## Given problem
Can you rewrite the listing, requests included, starting at the line that contains "Where should I" and ending at the line that contains "[x=242, y=48]", with every coordinate in the answers increased by 61? Leave the pictures out.

::::

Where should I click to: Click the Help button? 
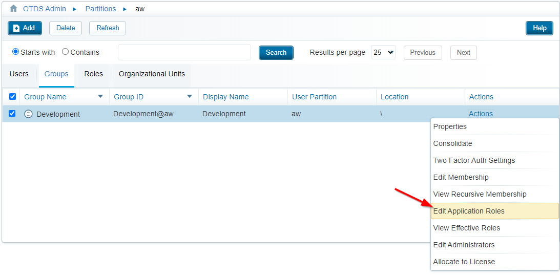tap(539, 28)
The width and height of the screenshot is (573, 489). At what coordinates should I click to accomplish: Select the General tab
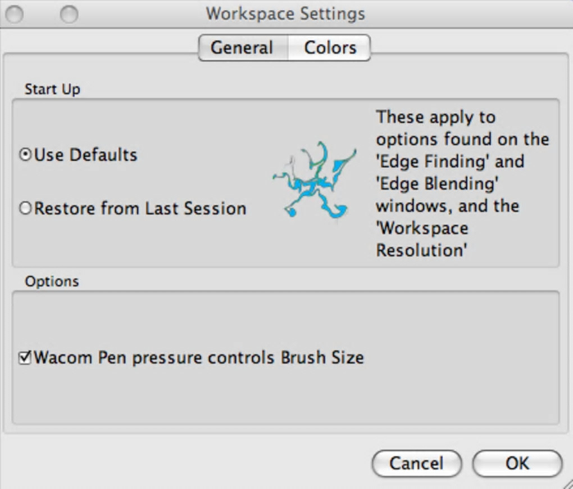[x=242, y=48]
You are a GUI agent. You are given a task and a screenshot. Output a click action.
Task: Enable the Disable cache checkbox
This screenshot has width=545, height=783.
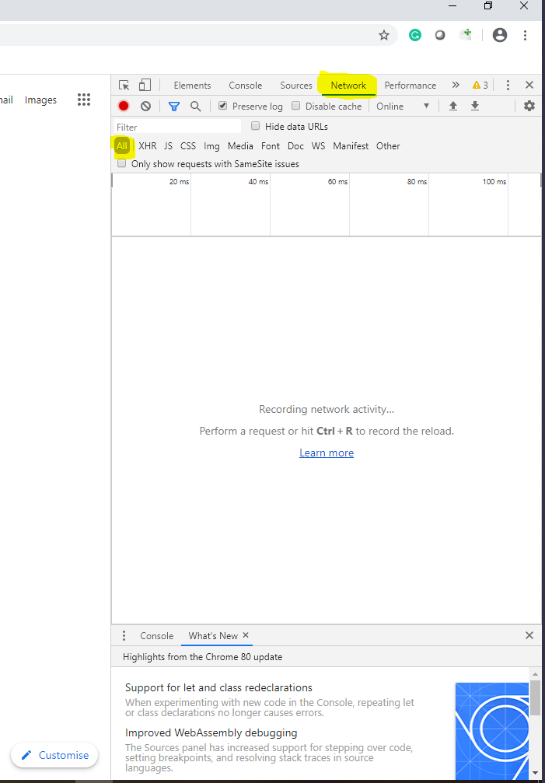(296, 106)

::::

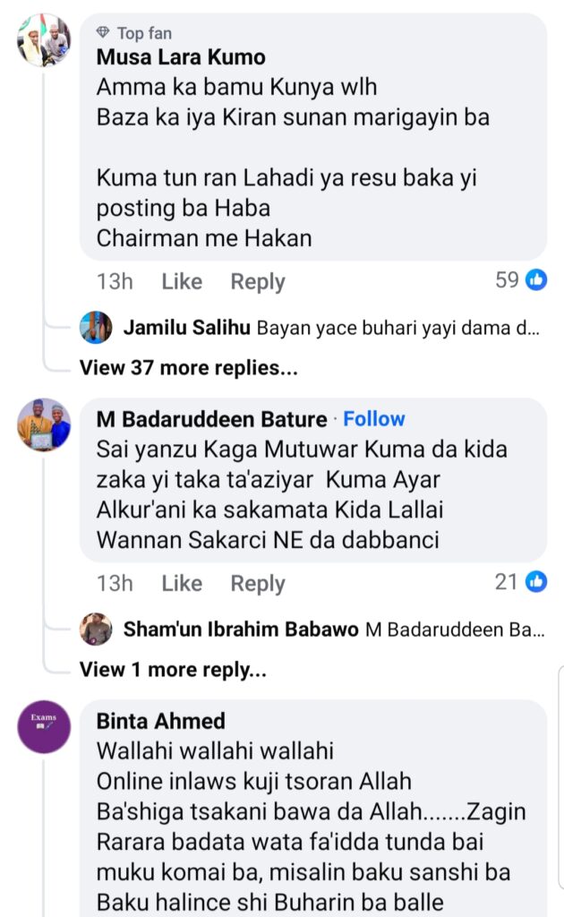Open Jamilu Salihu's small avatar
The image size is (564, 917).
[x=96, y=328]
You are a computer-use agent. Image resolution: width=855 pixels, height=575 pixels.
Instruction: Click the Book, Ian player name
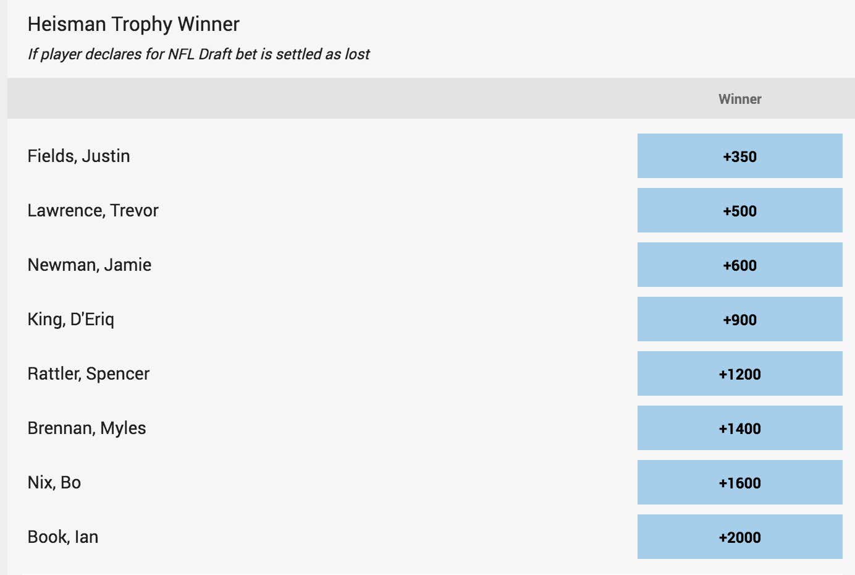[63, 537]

::::

## Task output
Where should I click to: Click the Help button? 
tap(600, 89)
The width and height of the screenshot is (573, 489). At what coordinates should I click to accomplish: Select the General tab
[x=303, y=109]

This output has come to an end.